제공된 데이터:
»»

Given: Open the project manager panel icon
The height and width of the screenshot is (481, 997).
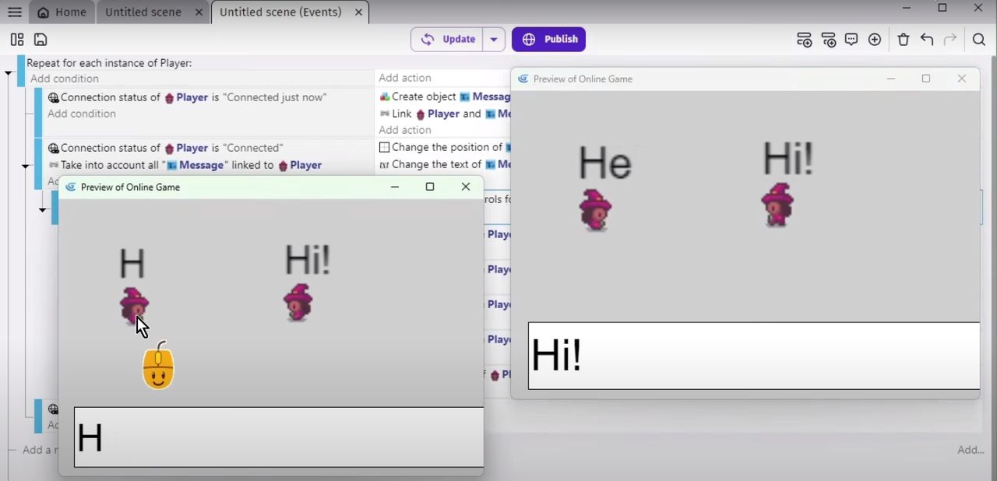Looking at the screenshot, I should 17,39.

««
»»

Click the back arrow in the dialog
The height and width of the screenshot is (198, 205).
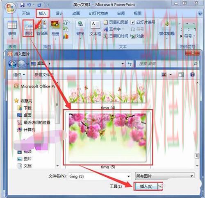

««
»»

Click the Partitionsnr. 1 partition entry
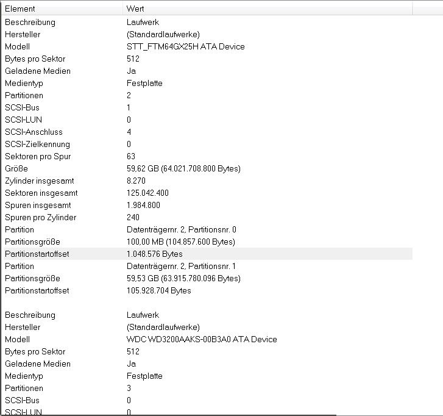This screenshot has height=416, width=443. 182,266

««

요청: 목록에서 "Given: Open the project manager panel icon" 문구가 있는 줄부터 "Looking at the screenshot, I should 17,39." 문구가 있는 줄까지, 양 끝 줄을 포함해 그대로 옮겨 적으세요. 그림은 빼고 적으세요.

과제 답변:
Given: Open the project manager panel icon
The height and width of the screenshot is (481, 997).
Looking at the screenshot, I should 17,39.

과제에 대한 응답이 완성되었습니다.